Mise en page compacte, textes parfois longs, peu d’illustrations, quelques
notes : tout l’apparat, parfois rébarbatif, de la littérature dite
« sérieuse ».
Le travail est ici des plus simples. Les élèves doivent associer un
extrait de nouvelle à un titre.
Pour fabriquer ce document il suffit donc de choisir un passage significatif,
pas trop transparent toutefois, juste pour « obliger » l’élève
à lire l’extrait en entier.
La première fois que j’ai mené cette démarche, j’ai été surpris le la
réaction des élèves. Ils ont commenté, à la fin de l’exercice, les
textes qu’ils venaient de lire.
« C’est morbide, c’est inquiétant, Il y a plein de questions.

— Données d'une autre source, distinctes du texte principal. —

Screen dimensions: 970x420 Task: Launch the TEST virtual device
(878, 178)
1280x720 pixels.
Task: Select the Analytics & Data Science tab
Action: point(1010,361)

Il y a toujours la mort. On ne sait pas bien si ce que ça raconte est
un rêve ou la réalité … »
En
fait les élèves définissaient peu à peu, juste à partir de « petits
bouts de récits » une première définition de l’écriture fantastique.

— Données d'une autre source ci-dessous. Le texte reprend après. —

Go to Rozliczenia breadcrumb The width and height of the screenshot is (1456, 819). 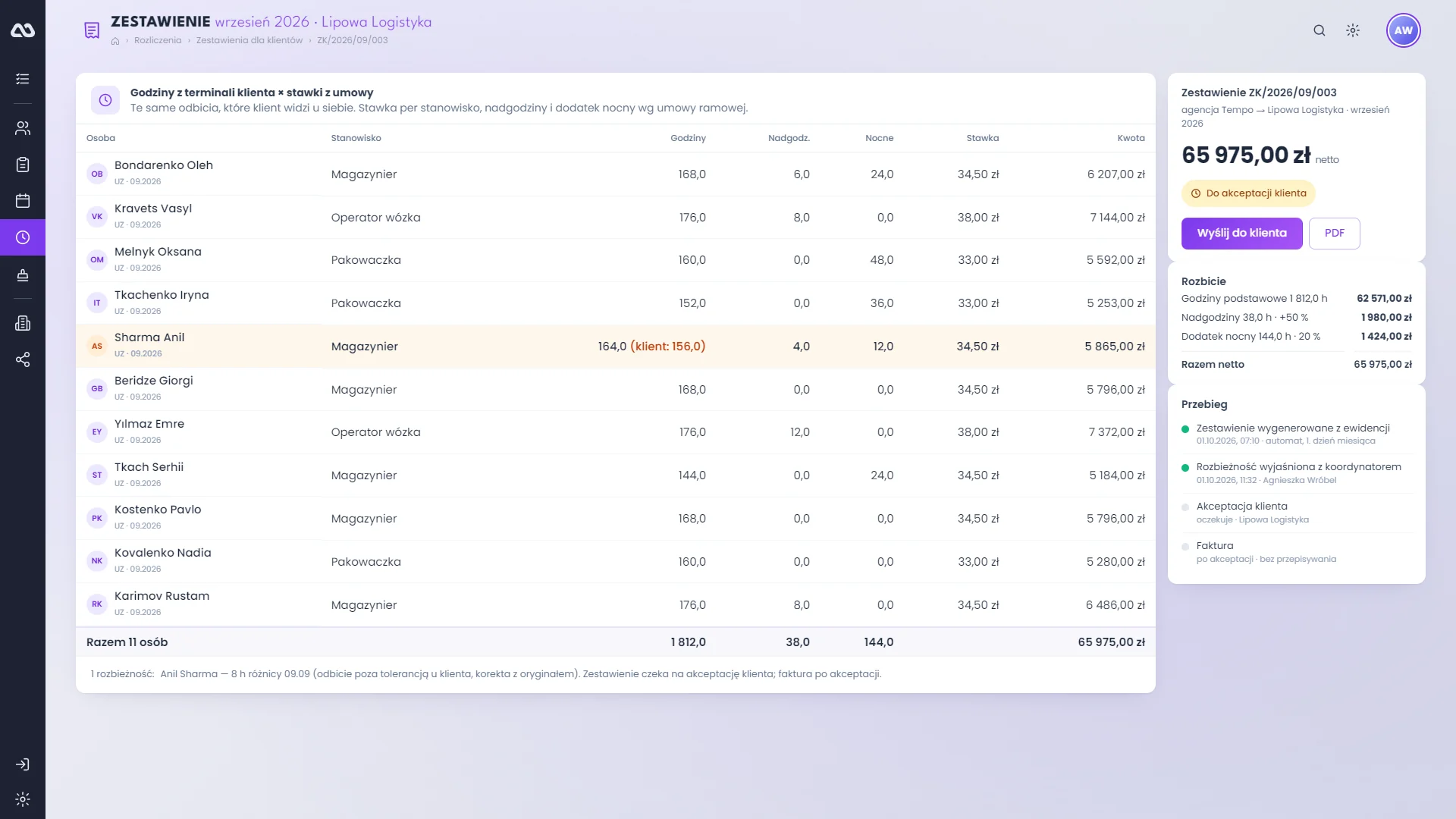[x=158, y=41]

Désormais, j’organise un peu plus le débat autour de quelques questions :
- Quels sont les points communs entre ces textes ?
- Y a-t-il des effets de style qui reviennent d’un texte à l’autre ?
Lesquels ?
- A quels films , livres, BD ces textes vous font penser ?
La séance s’achève par la rédaction provisoire d’une définition
de l’écriture fantastique.
(Extrait du document de travail distribué aux élèves)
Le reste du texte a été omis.